“He has to be careful about his levels….”
Every summer, we head to the Adirondack mountains to work at the family forest my husband’s family has run for over 60 years. Since I am allergic to everything God has created in nature, I act as the chief cook as opposed to wandering around in the woods, measuring and counting trees. As the chef, I am often cooking meals for anywhere between eight to 20 people for any given meal. This means often taking into account not just my own food allergies but other people’s food restrictions as well.
This year, I needed to be careful about foods which would spike glucose levels for diabetics, so I was trying to avoid making a lot of cakes and cookies, and I opted instead for fruit desserts like a blueberry cobbler which I made with oat biscuits which used no sugar for either the blueberries or the biscuits.
This morning, however, I needed a dessert for a brunch and wanted something healthy but not necessarily a lot of work. At the store, I noticed that they had ripe Bartlett pears on sale, so I purchased those and set about making something for the brunch. As I googled, I noticed that the most common pear dessert is to poach them, but that required watching them on the stove and thickening syrups and such, all of which was too much work.

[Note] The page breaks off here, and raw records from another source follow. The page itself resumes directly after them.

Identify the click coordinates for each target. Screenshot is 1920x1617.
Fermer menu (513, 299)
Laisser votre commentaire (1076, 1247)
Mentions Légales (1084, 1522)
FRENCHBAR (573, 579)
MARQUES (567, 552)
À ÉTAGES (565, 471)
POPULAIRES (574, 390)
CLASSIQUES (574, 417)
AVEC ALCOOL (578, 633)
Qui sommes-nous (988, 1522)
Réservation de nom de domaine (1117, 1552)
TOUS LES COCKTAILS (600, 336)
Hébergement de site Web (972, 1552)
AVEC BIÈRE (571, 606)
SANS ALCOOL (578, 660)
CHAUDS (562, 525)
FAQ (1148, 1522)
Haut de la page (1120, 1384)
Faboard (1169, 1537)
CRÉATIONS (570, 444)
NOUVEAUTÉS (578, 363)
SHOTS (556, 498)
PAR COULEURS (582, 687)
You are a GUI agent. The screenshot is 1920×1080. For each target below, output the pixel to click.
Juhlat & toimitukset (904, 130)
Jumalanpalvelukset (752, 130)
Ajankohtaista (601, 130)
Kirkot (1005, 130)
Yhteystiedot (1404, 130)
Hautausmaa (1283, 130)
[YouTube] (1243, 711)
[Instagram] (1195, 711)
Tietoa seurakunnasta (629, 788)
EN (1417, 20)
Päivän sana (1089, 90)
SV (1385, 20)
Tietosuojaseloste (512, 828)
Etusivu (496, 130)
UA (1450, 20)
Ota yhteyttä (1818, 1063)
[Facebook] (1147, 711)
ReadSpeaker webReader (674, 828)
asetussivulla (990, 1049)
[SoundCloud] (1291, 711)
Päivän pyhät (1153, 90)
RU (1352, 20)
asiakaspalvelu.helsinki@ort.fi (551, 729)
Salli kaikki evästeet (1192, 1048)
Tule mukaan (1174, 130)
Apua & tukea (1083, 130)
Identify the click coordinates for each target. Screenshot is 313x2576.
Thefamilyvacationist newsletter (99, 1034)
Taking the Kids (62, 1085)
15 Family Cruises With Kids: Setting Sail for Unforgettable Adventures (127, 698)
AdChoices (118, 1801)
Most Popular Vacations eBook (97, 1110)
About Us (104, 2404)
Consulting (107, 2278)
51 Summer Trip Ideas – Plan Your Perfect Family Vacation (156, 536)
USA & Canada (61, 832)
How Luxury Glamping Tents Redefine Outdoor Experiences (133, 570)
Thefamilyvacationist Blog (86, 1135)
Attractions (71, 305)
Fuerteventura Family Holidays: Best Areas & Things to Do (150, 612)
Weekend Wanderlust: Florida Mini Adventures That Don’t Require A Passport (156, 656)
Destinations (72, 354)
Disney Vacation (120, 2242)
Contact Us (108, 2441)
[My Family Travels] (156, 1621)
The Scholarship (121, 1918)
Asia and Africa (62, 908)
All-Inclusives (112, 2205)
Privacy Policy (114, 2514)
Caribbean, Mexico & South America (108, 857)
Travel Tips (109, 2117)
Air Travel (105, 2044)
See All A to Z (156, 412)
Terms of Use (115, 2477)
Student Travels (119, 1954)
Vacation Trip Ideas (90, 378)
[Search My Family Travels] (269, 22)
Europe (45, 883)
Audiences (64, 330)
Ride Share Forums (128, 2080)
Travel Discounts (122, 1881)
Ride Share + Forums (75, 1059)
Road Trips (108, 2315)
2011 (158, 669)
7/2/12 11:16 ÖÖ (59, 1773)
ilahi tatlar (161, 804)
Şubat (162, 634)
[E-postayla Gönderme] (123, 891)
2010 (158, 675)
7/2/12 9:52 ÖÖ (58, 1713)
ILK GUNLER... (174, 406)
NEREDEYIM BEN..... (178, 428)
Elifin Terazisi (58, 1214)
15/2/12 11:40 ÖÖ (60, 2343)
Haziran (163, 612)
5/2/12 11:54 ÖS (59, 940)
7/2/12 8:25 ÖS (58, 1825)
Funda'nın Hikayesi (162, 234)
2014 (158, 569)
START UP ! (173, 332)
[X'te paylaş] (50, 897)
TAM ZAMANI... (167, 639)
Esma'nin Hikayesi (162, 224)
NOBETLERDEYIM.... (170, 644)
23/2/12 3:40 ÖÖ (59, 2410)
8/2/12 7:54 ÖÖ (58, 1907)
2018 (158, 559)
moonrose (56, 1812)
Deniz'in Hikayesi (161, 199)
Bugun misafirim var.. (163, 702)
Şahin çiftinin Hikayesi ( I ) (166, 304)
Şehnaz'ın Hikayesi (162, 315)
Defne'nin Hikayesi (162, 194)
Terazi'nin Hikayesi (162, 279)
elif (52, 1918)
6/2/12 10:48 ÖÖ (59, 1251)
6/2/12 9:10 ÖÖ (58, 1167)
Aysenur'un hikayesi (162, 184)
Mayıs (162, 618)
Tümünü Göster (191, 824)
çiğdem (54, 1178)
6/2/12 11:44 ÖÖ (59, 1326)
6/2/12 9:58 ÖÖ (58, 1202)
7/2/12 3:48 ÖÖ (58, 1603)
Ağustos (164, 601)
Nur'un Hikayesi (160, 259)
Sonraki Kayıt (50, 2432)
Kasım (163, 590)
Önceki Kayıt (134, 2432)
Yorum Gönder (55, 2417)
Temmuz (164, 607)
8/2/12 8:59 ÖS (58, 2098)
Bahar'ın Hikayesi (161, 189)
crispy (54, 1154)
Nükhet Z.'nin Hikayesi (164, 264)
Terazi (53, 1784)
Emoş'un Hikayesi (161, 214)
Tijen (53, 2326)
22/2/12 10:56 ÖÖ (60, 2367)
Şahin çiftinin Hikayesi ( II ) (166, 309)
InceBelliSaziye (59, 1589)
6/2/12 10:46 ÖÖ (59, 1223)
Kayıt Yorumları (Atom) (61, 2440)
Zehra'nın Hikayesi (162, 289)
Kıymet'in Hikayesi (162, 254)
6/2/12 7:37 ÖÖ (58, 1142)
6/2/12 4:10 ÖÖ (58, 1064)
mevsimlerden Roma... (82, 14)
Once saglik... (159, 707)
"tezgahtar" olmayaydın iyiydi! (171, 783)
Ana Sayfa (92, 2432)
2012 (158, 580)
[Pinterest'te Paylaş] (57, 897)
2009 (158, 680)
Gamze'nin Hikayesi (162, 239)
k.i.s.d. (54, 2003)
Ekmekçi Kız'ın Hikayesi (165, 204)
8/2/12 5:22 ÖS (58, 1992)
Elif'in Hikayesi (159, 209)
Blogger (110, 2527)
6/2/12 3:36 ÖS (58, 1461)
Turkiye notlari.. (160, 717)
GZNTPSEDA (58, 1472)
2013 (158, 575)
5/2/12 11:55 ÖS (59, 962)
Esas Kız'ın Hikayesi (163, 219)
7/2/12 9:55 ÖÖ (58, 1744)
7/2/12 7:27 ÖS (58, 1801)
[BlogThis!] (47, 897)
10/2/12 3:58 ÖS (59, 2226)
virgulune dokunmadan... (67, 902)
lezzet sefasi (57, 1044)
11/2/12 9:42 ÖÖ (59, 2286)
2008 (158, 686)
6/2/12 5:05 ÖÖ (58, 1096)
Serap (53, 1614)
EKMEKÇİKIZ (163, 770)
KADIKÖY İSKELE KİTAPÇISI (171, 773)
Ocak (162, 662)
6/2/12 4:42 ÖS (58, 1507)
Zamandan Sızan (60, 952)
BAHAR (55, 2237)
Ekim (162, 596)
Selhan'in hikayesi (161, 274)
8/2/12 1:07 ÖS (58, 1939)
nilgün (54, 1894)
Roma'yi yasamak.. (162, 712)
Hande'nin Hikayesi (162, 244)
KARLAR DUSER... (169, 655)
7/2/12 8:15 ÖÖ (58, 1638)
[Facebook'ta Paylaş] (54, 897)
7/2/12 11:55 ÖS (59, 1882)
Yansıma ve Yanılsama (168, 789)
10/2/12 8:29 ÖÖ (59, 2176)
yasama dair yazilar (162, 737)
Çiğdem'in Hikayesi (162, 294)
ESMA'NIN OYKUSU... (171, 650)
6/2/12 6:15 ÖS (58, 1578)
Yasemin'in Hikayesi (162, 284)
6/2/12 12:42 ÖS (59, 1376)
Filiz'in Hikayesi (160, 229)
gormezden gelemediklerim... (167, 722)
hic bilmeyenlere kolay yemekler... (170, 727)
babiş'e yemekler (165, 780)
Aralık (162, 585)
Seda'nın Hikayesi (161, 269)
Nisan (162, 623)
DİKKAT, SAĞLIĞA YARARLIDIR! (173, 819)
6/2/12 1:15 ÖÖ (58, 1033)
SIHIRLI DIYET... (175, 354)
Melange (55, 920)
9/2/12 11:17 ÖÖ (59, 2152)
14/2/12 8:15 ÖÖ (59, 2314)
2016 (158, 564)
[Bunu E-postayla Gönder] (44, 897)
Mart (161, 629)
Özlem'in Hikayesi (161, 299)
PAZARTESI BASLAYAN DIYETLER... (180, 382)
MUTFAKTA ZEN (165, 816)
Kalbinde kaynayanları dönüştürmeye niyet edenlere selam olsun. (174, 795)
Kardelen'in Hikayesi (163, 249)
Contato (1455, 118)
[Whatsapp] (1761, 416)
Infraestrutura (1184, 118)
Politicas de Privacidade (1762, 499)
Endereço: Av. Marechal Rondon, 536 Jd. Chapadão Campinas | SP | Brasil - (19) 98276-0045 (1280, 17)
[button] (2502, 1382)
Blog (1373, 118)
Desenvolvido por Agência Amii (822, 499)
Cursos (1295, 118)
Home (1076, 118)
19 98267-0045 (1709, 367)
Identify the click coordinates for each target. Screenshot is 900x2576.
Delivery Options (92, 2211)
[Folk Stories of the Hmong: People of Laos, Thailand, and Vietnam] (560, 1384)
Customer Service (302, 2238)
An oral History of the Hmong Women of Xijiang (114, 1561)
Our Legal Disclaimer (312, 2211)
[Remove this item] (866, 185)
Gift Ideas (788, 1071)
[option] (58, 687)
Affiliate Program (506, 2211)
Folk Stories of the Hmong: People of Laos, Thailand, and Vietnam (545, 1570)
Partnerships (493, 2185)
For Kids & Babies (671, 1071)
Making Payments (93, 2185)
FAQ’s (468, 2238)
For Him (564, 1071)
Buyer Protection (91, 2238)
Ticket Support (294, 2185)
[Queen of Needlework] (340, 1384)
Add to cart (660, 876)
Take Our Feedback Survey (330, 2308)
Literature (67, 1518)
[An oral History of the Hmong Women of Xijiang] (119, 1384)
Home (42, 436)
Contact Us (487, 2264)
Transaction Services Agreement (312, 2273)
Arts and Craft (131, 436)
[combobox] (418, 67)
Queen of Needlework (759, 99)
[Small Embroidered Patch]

So, I decided that I’d simply bake them with a little bit of cinnamon and honey and whole rolled oats. The result was a nice, light dessert, which was perfect for the brunch and well received. One person said that she didn’t usually like pears but liked the dessert. So, I call that a success.
8 ripe Bartlett pears
2 tbsp honey
2 tbsp hot water
1/2 tsp cinnamon
1/2 tsp nutmeg
1/2 tsp very finely chopped ginger, almost like a paste
1/2 cup gluten free whole rolled oats
1/2 tsp cinnamon
1/4 tsp cloves
1 tbsp vegan soy free butter, melted
- Preheat the oven to 350 degrees.
- Cut pears in half, remove stems by pulling them down the middle to remove the hard core, and then core out the center seeds. (I just use a small spoon.)
- Lay the pears in one or two pans, which are large enough to hold them.
- Mix together the honey, hot water, cinnamon, nutmeg and ginger until well blended. Drizzle over the pears.
- Combine the oats with the cinnamon, cloves and melted vegan butter. Spoon them evenly into the holes left by coring out the seeds.
- Bake in the preheated oven for 15 to 30 minutes (will depend on the ripeness of your pears) until the pears are golden and warm.
- You can eat them as is or serve them with ice cream or whipped cream.